Assignment. For the listing below, return the line containing "Task: Click the ratio_below2 legend label", the line containing "Viewport: 2576px width, 1288px height.", and all lines in between, exactly as written and nothing else.

Available data.
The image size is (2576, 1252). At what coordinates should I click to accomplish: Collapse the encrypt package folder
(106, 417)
--
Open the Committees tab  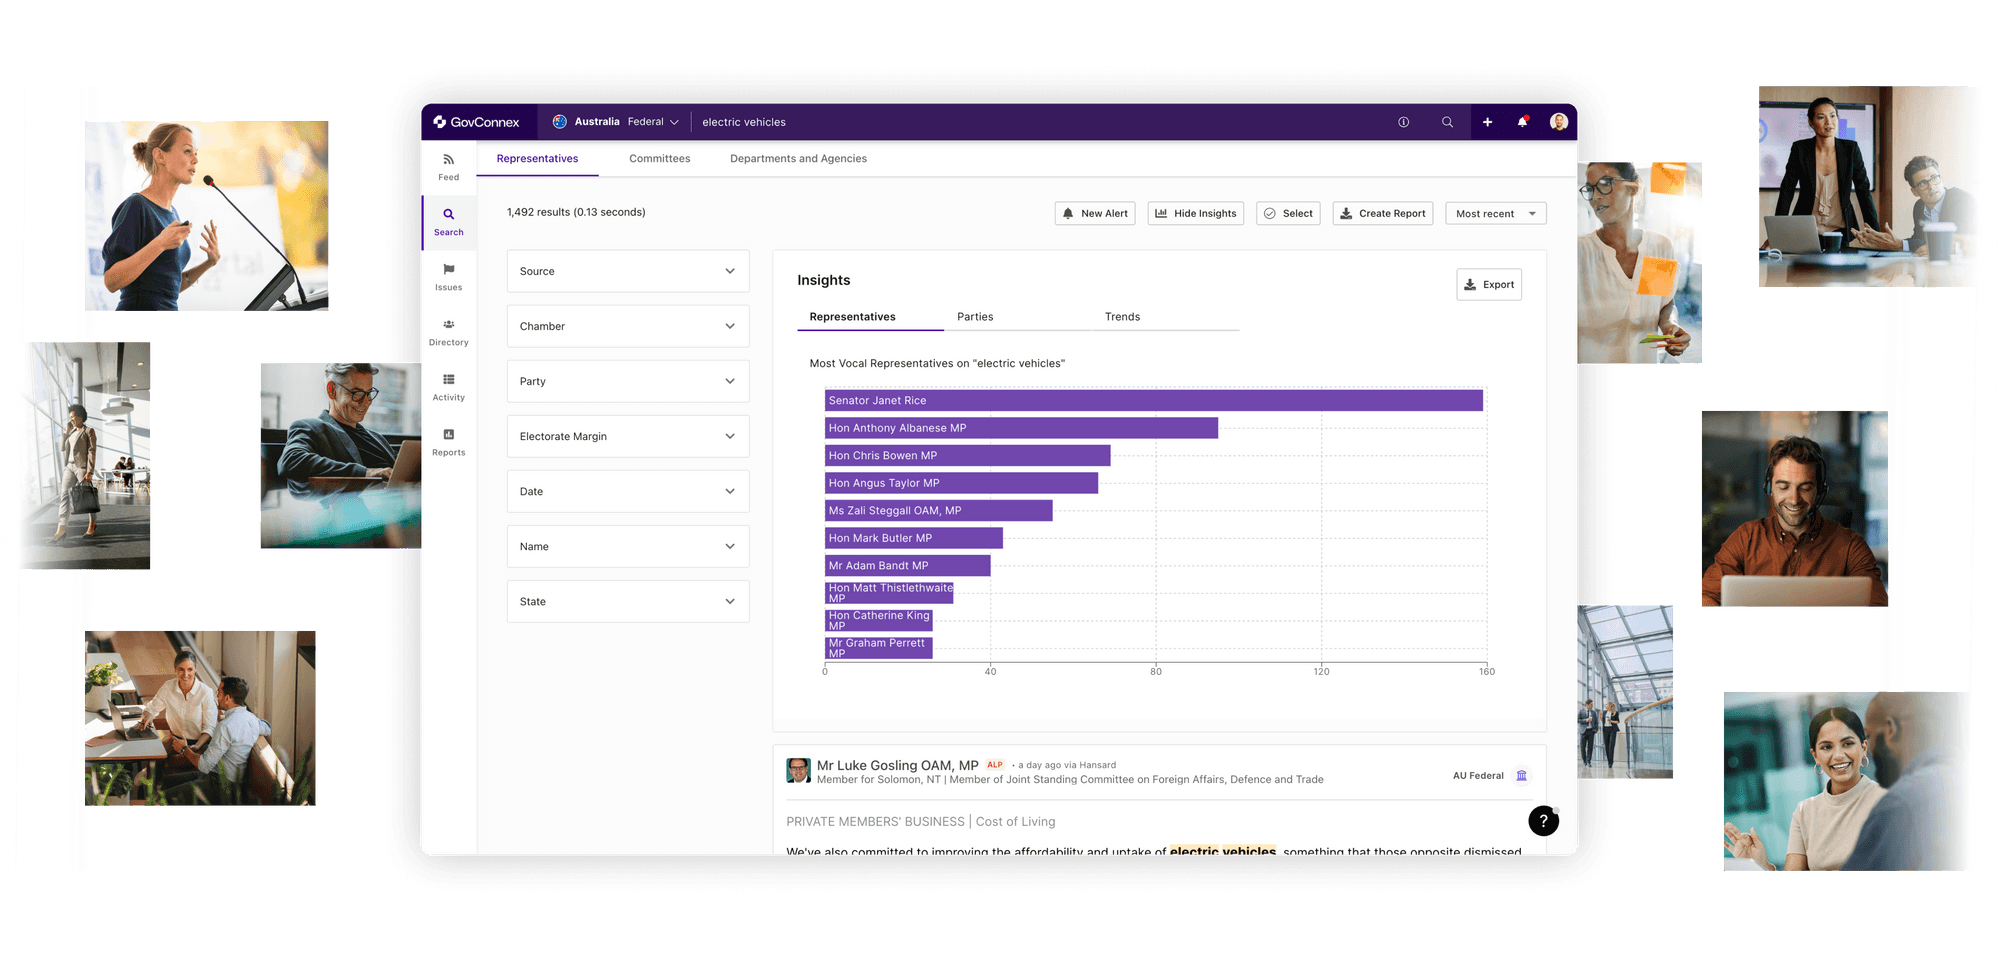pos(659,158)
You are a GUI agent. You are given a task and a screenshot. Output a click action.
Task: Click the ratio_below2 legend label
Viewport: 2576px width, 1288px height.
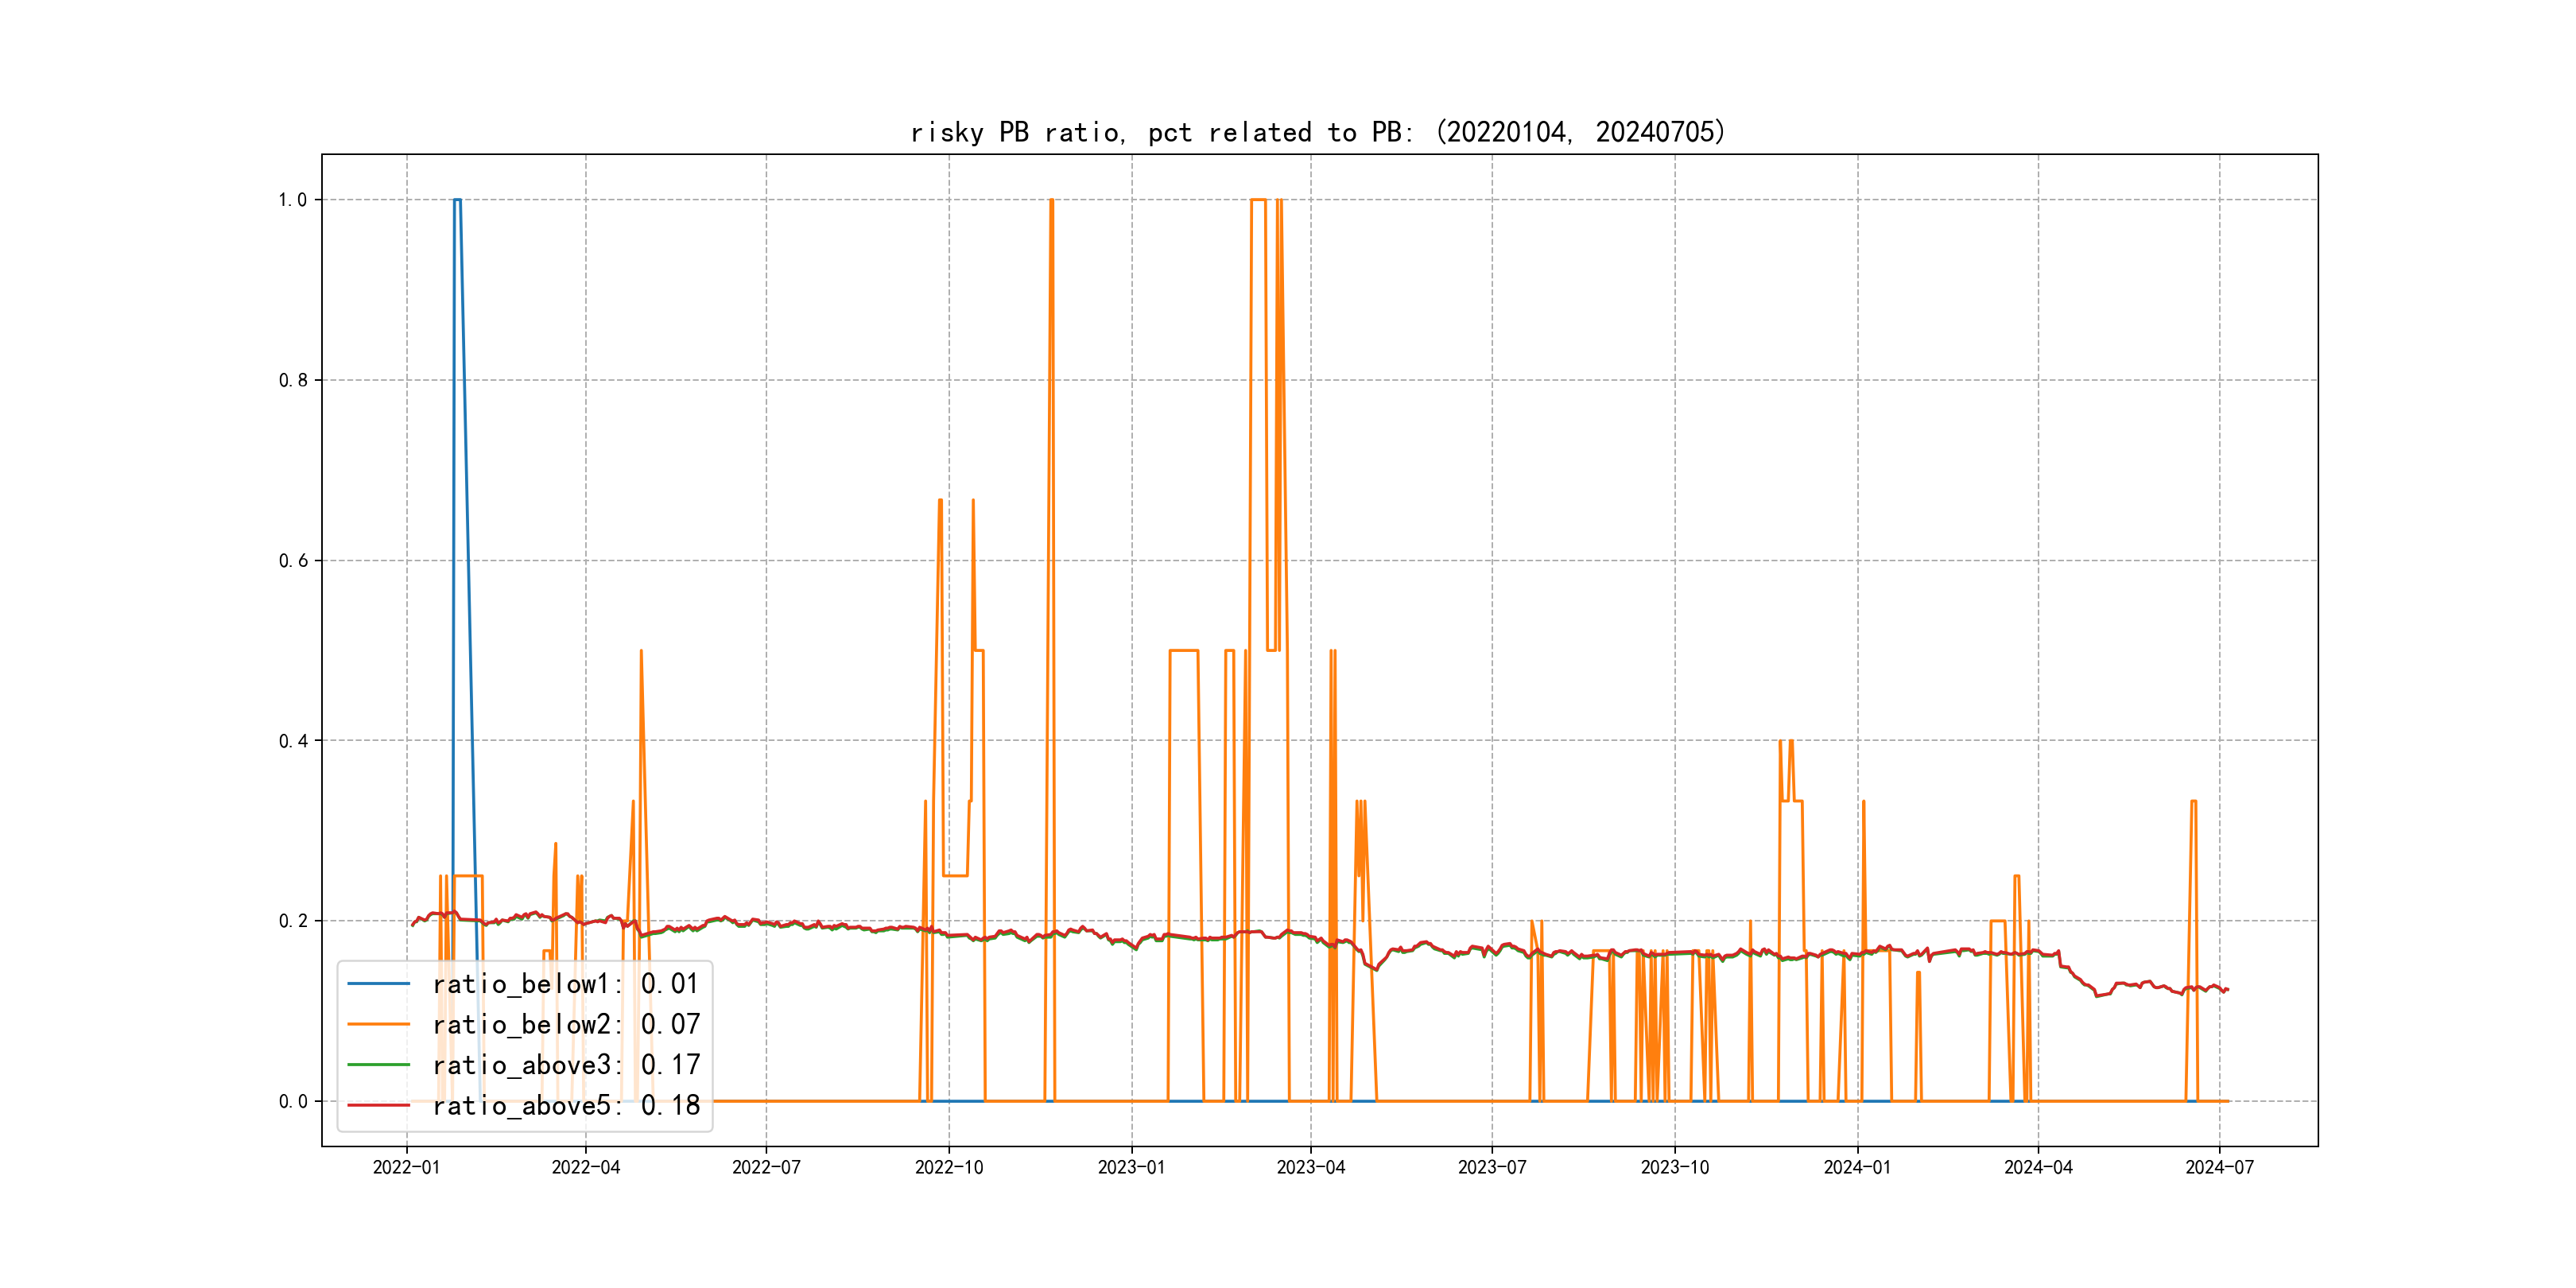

Completed task.
Task: Click the ratio_below2 legend label
Viewport: 2576px width, 1288px height.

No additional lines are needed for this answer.